Te VS Ca
Te VS Ca
Te VS Ca
THIRD DIVISION
Gentlemen:
Quoted hereunder, for your information, is a resolution of this Court dated OCT
22 2001
Petitioner assails the decision of the Court of Appeals reversing the decision of
the regional trial court which declared petitioner's marriage to private
respondent null and void ab initio for the latter's failure to obtain a certificate of
legal capacity to contract marriage from the Chinese Embassy of which private
respondent is a citizen.
On June 8, 1990, a case of bigamy was filed borne of the grief and humiliation
which befell private respondent when she learned that her husband petitioner
was already living with another woman with whom he had contracted marriage.
The record reveals that the parties in the case at bar were sweethearts and
engaged in pre-marital sexual relations which resulted in private respondent's
pregnancy. Hence, on September 14,' 1988, the parties contracted marriage
before Judge Santiago Ranada, Jr. in Makati City.
However, prior to the marriage, the parties agreed that they would not live
together until after private respondent gives birth as both agreed that they were
not ready for married life, aside from the fact that their respective parents had
no knowledge of private respondent's pregnancy.
In the meantime, after the solemnization of their marriage, petitioner and private
respondent regularly saw each other. Often, petitioner would pick private
respondent from her office to eat lunch, watch a movie and share intimate
relation.
On April 21, 1989, private respondent gave birth to a daughter which bore the
name Ava Nicole Marie C. Te. However, after the birth of the daughter, petitioner
refused to perform his obligations to his family. Shortly thereafter, private
respondent received rumors about petitioner's affair with another woman which
turn out to be true.
On May 25, 1998, the trial court declared the marriage of herein parties null and
void ab initio.
Even before the Molina case, the Court had, on several occasions, ruled that
psychological incapacity should refer to no less than a mental incapacity that
causes a party to be truly incognitive of the basic marital covenants that
concomitantly must be assumed and discharged by the parties to the marriage
which, as so expressed by Article 68 of the Family Code, include their mutual
obligations to live together, observe love, respect and fidelity and render help
and support.
The intendment of the law has been to confine the meaning of psychological
incapacity to the most serious cases of personality disorders clearly
demonstrative of an utter insensitivity or inability to give meaning and
significance to the marriage. This psychological condition must exist at the time
the marriage is celebrated (Santos vs. CA, 240 SCRA 20 [1995]).
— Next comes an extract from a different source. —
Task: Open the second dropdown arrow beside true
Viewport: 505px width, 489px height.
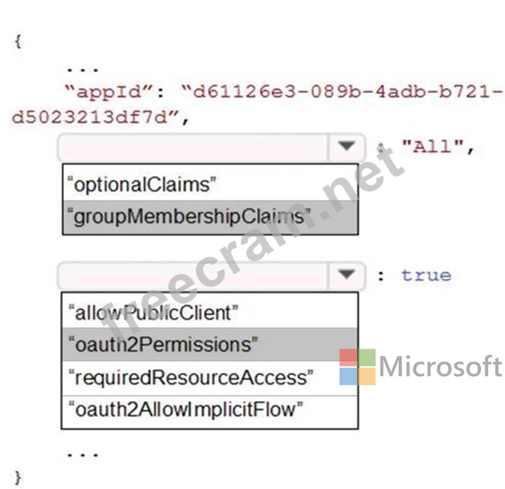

In the case at bar, it was petitioner who prevailed upon private respondent not to
cohabit with him when he told the latter to stay with her family because he could
not afford to take care of a family.
Petitioner's bare allegations that private respondent only sought the marriage as
a scheme to clear the cloud on her citizenship issue and that petitioner never
intended to live with petitioner is not sufficient to cause a finding of
psychological incapacity on the part of private respondent.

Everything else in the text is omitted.